"What! hast thou not caught them or met them on the road?"
"Met them, no!" said he. "I did, indeed, pass on the road some standing wheat and an old man watching it, and I asked the old man if he had seen a lad and a lass pass by that way, and he said, 'Yes, while this wheat was being sown'; but the wheat was quite ripe for the sickle, so I knew it was a long while ago and turned back."
"Why didst thou not tear that old man and the wheat to pieces?" cried the she dragon; "it was they! Be off after them again, and mind, this time tear them to pieces without fail."

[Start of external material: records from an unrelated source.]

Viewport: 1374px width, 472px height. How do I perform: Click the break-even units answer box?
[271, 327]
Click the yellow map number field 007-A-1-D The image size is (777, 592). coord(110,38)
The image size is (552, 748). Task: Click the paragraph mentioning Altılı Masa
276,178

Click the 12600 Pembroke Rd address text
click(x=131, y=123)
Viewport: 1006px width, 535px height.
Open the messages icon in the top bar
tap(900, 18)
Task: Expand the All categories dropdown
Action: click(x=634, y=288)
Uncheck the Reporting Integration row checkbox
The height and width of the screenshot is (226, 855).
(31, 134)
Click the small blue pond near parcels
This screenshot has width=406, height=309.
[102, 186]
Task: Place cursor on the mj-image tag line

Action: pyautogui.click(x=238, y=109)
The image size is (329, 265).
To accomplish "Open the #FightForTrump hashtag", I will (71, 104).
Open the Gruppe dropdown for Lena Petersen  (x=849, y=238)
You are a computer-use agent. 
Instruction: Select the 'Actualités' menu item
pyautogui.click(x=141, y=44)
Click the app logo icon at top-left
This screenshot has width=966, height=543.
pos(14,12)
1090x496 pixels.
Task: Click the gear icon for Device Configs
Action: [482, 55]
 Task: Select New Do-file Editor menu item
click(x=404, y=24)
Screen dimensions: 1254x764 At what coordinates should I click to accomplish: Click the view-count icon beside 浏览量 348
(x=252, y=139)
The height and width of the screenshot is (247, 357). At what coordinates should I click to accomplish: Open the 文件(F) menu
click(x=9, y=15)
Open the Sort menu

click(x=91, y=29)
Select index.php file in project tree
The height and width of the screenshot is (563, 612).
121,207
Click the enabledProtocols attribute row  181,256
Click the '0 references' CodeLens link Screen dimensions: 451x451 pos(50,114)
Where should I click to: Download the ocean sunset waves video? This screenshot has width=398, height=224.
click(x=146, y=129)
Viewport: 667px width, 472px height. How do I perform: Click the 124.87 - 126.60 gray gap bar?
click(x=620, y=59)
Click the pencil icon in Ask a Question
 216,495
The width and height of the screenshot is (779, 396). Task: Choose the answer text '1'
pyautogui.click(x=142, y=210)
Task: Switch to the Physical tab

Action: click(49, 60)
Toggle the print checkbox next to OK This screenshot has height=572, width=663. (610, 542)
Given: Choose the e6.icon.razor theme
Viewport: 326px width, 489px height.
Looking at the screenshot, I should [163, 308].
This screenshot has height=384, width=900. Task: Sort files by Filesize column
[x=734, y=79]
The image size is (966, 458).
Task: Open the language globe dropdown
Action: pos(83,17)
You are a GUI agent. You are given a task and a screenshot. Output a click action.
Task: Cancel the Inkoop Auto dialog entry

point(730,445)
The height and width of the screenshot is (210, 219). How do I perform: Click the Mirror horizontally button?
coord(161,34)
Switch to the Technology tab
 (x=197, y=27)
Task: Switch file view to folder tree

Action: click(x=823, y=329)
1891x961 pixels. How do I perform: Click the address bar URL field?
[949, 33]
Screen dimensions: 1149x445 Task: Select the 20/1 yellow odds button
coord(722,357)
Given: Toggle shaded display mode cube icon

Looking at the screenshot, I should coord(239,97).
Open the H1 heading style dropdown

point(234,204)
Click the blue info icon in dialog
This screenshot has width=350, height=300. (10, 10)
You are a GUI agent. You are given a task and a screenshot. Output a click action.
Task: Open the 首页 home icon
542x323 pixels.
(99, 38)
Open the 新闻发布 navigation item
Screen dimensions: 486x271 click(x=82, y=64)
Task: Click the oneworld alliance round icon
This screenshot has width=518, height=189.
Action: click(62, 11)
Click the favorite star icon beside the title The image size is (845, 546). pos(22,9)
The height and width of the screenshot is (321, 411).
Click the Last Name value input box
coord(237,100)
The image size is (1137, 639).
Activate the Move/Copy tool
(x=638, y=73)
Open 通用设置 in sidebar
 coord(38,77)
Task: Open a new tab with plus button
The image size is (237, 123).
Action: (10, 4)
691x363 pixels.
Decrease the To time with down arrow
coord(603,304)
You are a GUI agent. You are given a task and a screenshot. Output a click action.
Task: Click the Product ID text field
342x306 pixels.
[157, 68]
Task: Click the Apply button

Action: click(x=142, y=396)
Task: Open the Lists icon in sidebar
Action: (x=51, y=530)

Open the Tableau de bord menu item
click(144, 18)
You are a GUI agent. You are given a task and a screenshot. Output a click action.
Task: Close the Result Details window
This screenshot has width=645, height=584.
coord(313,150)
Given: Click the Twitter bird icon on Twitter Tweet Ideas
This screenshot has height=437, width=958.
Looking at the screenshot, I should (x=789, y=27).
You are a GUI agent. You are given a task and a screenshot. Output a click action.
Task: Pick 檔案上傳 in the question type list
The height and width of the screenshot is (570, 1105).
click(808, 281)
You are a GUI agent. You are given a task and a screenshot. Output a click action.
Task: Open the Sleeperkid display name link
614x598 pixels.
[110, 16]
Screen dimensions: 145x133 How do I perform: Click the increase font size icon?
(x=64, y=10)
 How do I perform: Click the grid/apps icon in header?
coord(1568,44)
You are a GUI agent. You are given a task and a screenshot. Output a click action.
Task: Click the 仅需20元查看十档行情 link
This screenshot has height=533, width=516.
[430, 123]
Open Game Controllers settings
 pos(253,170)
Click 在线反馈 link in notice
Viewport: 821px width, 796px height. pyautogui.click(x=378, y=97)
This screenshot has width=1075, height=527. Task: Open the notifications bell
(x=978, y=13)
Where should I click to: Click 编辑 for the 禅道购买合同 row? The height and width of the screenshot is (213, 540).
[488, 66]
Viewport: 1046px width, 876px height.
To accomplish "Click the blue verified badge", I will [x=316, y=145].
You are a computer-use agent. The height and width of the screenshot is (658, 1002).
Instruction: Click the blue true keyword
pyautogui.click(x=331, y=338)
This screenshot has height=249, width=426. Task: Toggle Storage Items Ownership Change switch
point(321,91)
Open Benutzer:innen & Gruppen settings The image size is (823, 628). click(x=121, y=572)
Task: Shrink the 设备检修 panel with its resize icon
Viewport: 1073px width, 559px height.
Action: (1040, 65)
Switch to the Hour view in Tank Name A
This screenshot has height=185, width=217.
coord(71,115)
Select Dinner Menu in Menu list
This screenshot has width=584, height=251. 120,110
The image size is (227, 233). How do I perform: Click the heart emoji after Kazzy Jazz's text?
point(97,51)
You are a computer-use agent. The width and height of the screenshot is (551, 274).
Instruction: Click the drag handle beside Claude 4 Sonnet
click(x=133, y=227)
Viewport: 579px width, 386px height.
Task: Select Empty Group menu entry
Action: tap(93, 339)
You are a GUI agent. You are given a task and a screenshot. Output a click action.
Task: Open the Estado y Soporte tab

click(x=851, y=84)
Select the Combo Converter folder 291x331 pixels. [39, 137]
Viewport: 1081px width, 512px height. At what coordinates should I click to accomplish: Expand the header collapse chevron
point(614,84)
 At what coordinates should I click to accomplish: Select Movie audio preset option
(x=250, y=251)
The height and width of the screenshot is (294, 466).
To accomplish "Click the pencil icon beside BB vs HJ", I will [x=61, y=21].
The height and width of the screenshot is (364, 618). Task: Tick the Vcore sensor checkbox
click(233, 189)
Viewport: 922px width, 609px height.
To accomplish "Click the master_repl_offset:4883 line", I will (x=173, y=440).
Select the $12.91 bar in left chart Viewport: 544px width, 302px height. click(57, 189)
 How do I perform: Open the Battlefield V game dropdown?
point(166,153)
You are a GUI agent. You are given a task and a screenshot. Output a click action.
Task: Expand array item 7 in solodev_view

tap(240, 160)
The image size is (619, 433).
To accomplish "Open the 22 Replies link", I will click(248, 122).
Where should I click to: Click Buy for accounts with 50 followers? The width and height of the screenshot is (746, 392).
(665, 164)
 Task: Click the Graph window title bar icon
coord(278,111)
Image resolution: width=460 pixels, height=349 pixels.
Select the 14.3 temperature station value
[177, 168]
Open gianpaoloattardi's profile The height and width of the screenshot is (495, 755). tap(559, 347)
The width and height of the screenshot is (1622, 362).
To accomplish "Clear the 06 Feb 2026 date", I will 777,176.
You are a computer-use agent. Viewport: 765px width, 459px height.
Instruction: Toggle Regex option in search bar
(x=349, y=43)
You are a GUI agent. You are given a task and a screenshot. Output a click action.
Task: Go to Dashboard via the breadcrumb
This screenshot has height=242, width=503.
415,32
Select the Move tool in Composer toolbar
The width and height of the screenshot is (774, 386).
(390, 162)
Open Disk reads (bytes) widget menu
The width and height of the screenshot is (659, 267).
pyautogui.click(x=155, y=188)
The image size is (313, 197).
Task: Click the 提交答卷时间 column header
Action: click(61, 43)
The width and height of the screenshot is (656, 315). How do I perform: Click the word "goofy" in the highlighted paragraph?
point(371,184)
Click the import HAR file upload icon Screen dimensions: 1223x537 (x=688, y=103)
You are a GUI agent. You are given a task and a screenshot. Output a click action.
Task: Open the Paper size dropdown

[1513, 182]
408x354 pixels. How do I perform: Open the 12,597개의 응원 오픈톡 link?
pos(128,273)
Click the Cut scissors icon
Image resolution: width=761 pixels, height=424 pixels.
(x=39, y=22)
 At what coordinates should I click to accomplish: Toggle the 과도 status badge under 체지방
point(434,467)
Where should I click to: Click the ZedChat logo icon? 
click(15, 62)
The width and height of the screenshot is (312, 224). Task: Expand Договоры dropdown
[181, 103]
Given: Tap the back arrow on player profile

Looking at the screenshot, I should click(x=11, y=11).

So the dragon set off after them again, and they heard him coming from afar, for the earth trembled beneath him. So the damsel said to Ivan:
"He's coming again; I hear him; now I'll change myself into a monastery, so old that it will be almost falling to pieces, and I'll change thee into an old black monk at the gate, and when he comes up and asks, 'Hast thou seen a lad and a lass pass this way?' say to him: 'Yes, they passed by this way when this monastery was being built.'"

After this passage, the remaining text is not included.